Sherry Chandler » 2005 » May » 23
Back in my home territory for the wedding on Saturday, the talk was about the success of the wine vote. In Lusby’s Mill – from which haled my grandmother Elizabeth Shupert – the initiative for local wine sales passed handily. According to the Owen County News-Herald, the vote was 183 to 122 with 50% turnout. The same vote had failed last fall in the Hesler precinct by 2 votes, but my mother, who has Lusbys in her blood line, had predicted that it would pass in Lusby’s Mill by a good margin.
Locally produced wine and a sort of wine tasting culture has been popular in Central Kentucky for several years. The last copy of Central Kentucky Lifestyle, a magazine that has mysteriously begun to appear in our mailbox (we neither have a lifestyle nor aspire to one), ran a feature, “Reds and Whites in the Bluegrass,” on three vinyards: Chrisman Mill in Nicholasville, Equus Run in Midway, and Talon in Lexington.
What I had not realized, until I began wending my way leisurely through Thomas D. Clark’s venerable volume The Kentucky (University Press of Kentucky, 1942), was that viniculture is an old idea in Kentucky. As early as 1796, Jean Jacques DuFour, a Swiss immigrant from Vevay, came to the confluence of the Kentucky River and Hickman Creek, near what is now Camp Nelson in Jessamine County, to establish a new world version of the European wine culture.

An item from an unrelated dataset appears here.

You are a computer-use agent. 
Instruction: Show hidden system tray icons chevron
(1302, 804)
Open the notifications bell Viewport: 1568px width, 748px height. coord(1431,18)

Cutting back to its normal course, the river is met by proud little Hickman Creek which flows in swiftly through the fertile Bluegrass lands all the way from Lexington. This creek for centuries has born a rich burden of Bluegrass soil in its current. Just before it loses itself in the larger stream it drops most of the rich soil it has snatched up in its mad race through the rolling green meadowlands along its course. At the same place, the Kentucky, weary from carrying such a heavy load of mountain soil, likewise drops much of it. This sprawling shelf where Bluegrass and mountain alluvium are fused is a rich garden plot of bottom land. …a glorious piece of land for a man to have to experiment with a new type of agriculture. A homesick Swiss immigrant could settle down underneath the sheer cliffs of the palisades and feel perfectly at home.
DuFour was well backed by Kentuckians as prominent as the Kentucky Gazatte editor John Bradford and Henry Clay, but he was doomed to failure.
What had been a grand vision of success was rapidly becoming a heartbreaking nightmare of failure. Many of the beautiful green vines were barren. They had put on a heavy crop of young grapes, but as these reached maturity they shriveled and dropped to the ground. Where the fruit remained on the vine it was of poor qulity. Another surprising handicap faced the Swiss dreamer. Out of the Kentucky woods came swarms of birds to devour his precious grapes. Here was a difficulty which no amount of map study could have revealed. These birds, like a plague of grasshoppers, were sealing DuFour’s doom.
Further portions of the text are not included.